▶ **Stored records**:
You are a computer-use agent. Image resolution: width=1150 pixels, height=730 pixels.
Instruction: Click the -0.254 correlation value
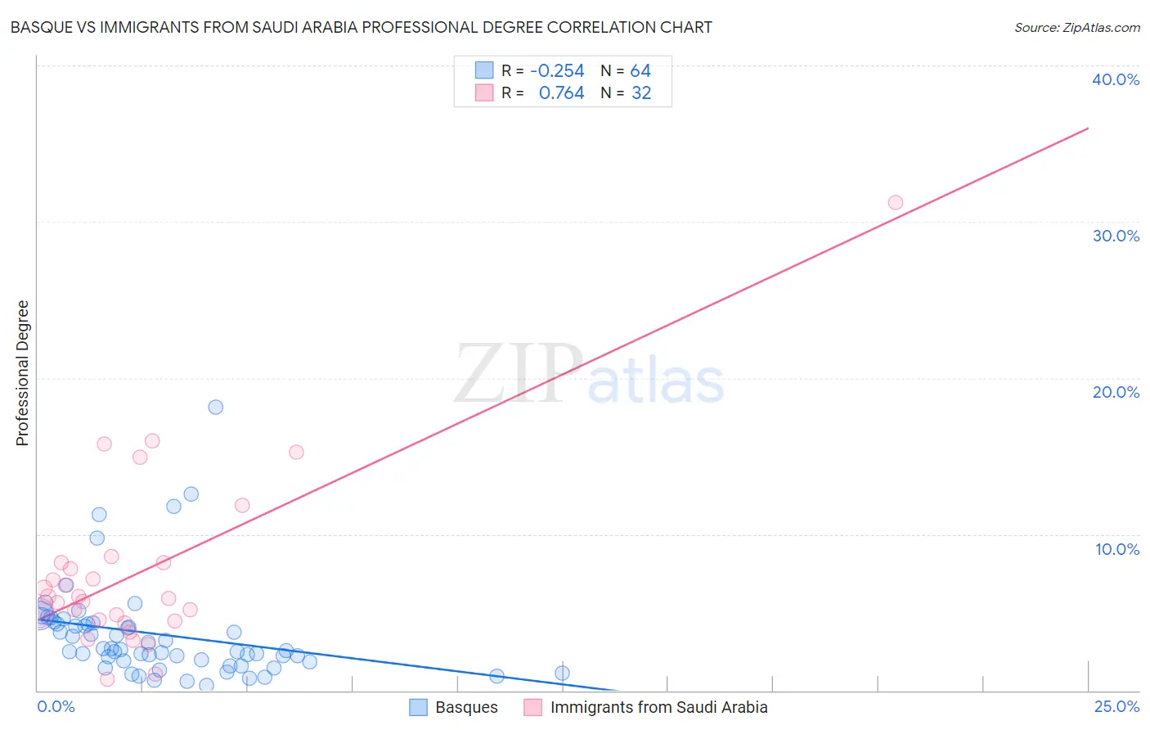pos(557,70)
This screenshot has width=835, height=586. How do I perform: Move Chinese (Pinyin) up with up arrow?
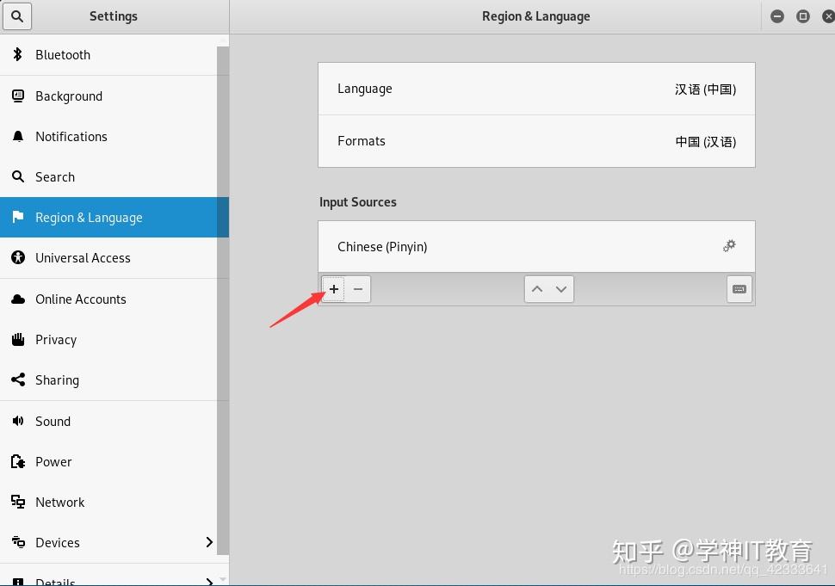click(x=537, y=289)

==

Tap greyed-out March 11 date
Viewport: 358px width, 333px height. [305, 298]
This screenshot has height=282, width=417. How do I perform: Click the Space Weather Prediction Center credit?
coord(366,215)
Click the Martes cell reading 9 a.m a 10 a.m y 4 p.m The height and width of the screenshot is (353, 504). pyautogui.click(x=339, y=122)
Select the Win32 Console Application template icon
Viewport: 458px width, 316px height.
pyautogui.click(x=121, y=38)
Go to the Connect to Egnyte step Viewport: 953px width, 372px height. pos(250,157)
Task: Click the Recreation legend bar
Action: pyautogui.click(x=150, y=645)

---

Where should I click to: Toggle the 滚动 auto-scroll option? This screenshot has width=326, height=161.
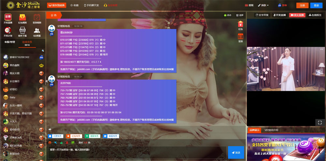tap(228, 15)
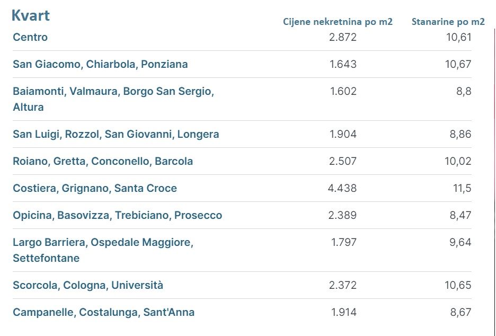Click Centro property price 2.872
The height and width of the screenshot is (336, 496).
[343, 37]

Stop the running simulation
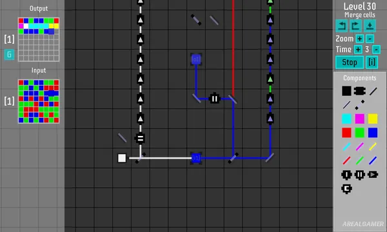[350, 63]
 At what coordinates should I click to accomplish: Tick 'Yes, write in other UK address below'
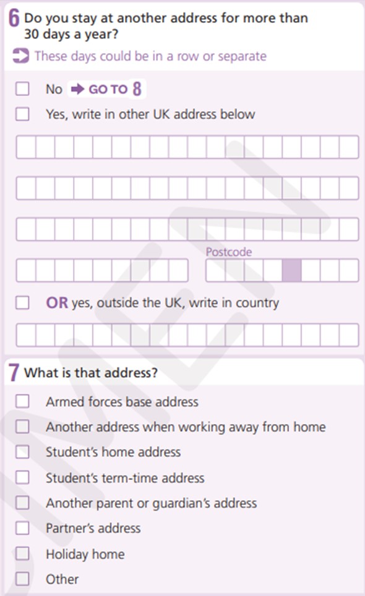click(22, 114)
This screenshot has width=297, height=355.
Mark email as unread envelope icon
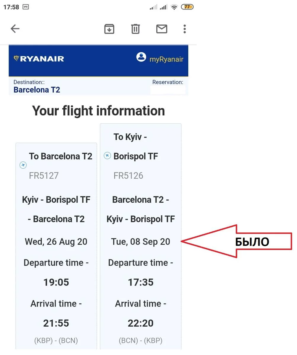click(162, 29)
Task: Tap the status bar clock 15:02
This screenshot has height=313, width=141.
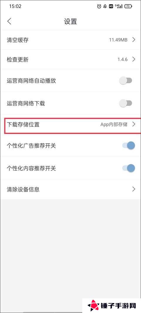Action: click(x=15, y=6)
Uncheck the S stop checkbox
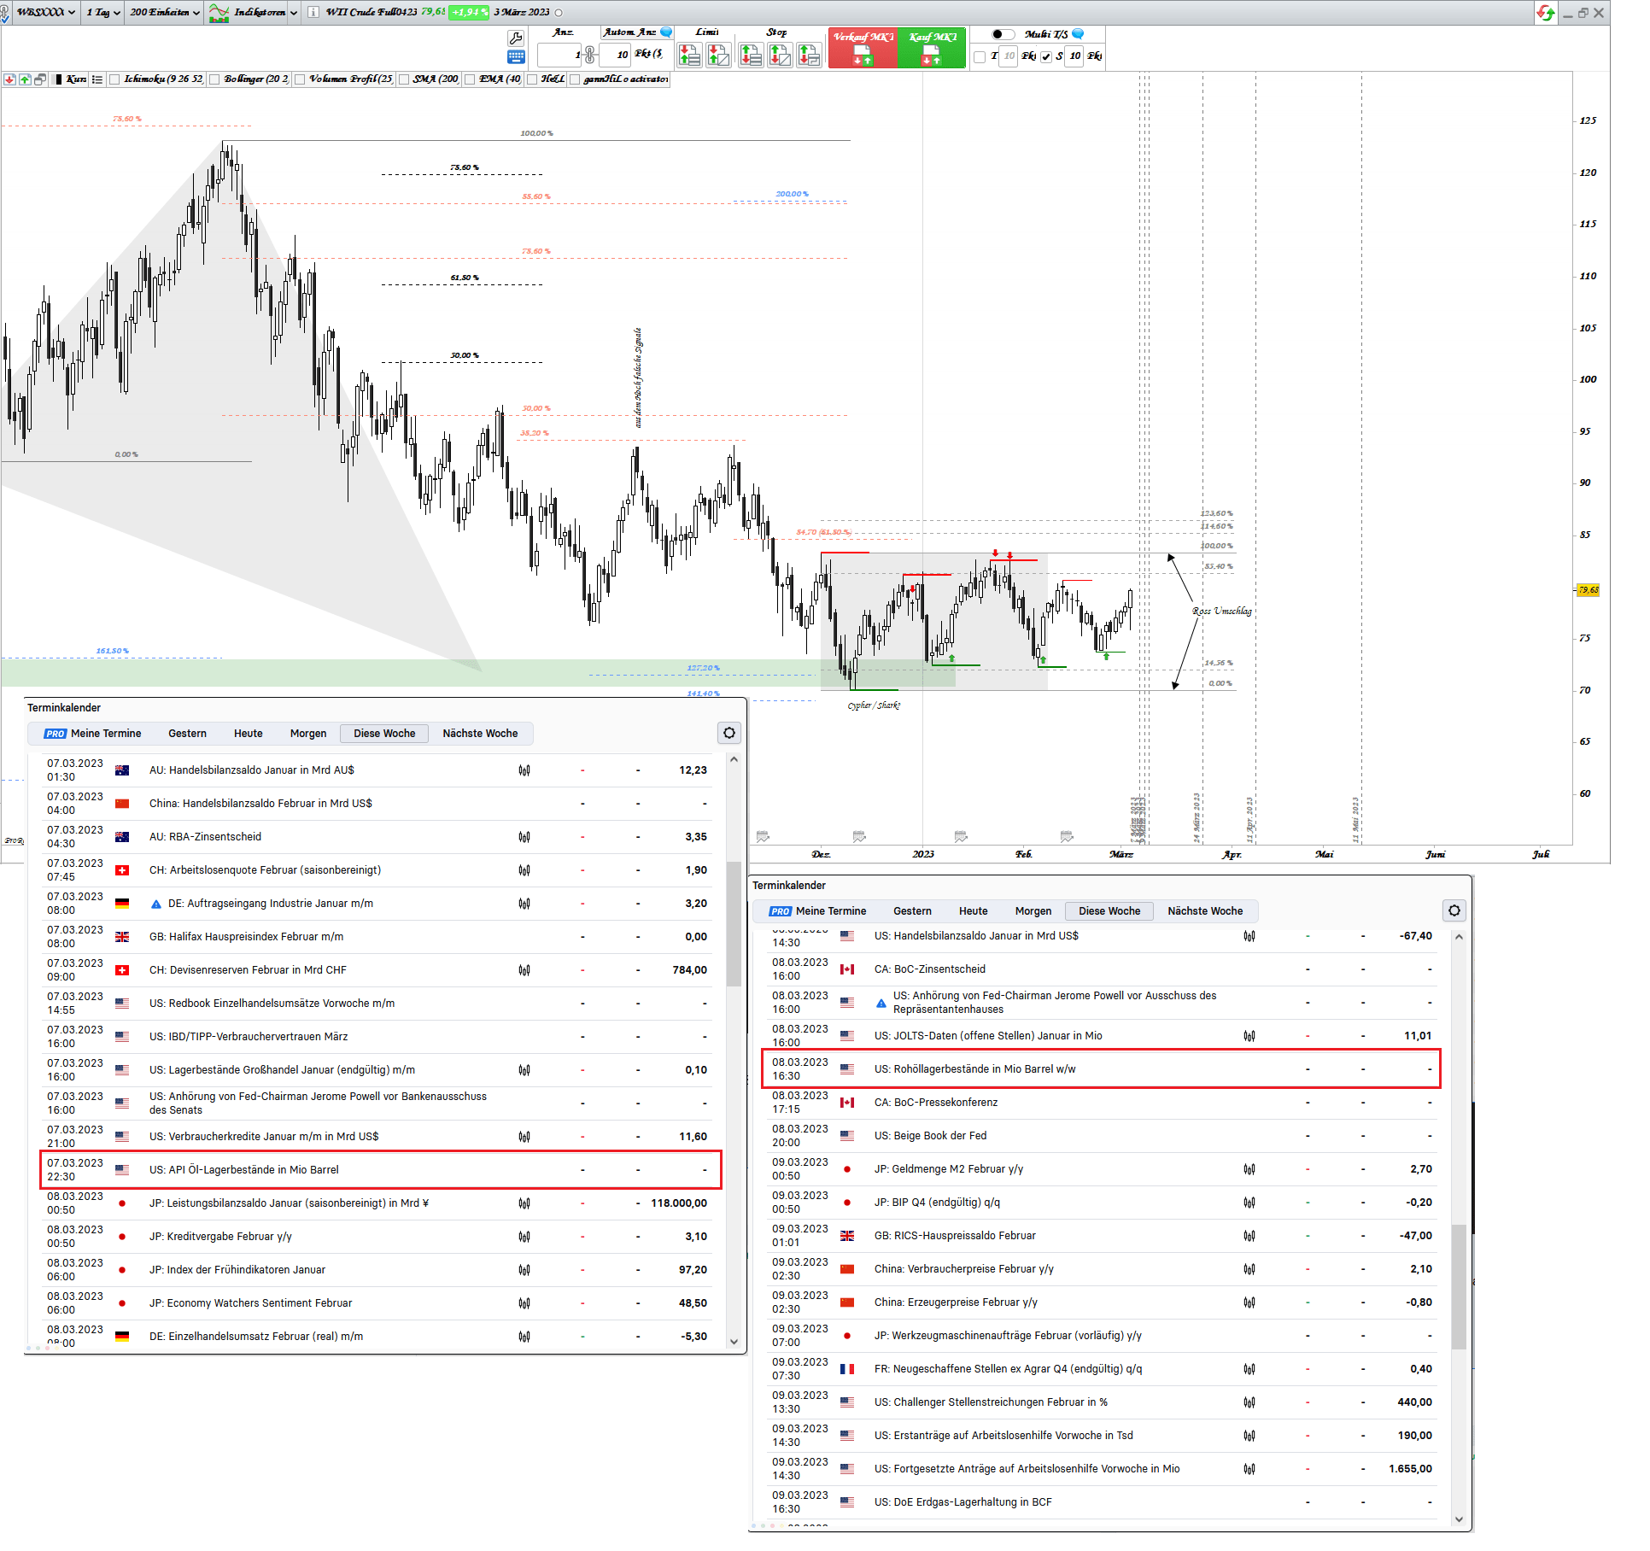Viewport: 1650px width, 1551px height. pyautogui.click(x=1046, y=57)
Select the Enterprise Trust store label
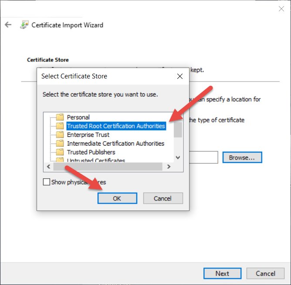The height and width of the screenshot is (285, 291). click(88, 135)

▶ **Exercise goal**: Express the data lines as a numbered list, starting at the line containing "At what coordinates" and ending at the line containing "The height and width of the screenshot is (285, 291).", leaving out blank lines and pictures.

▶ **Exercise response**:
1.  At what coordinates should I click to accomplish: Tick 'Yes, write in other UK address below'
2. click(22, 114)
3. This screenshot has width=297, height=355.
4. Mark email as unread envelope icon
5. click(162, 29)
6. Task: Tap the status bar clock 15:02
7. This screenshot has height=313, width=141.
8. Action: click(x=15, y=6)
9. Uncheck the S stop checkbox
10. Viewport: 1650px width, 1551px height. pyautogui.click(x=1046, y=57)
11. Select the Enterprise Trust store label
12. The height and width of the screenshot is (285, 291). click(88, 135)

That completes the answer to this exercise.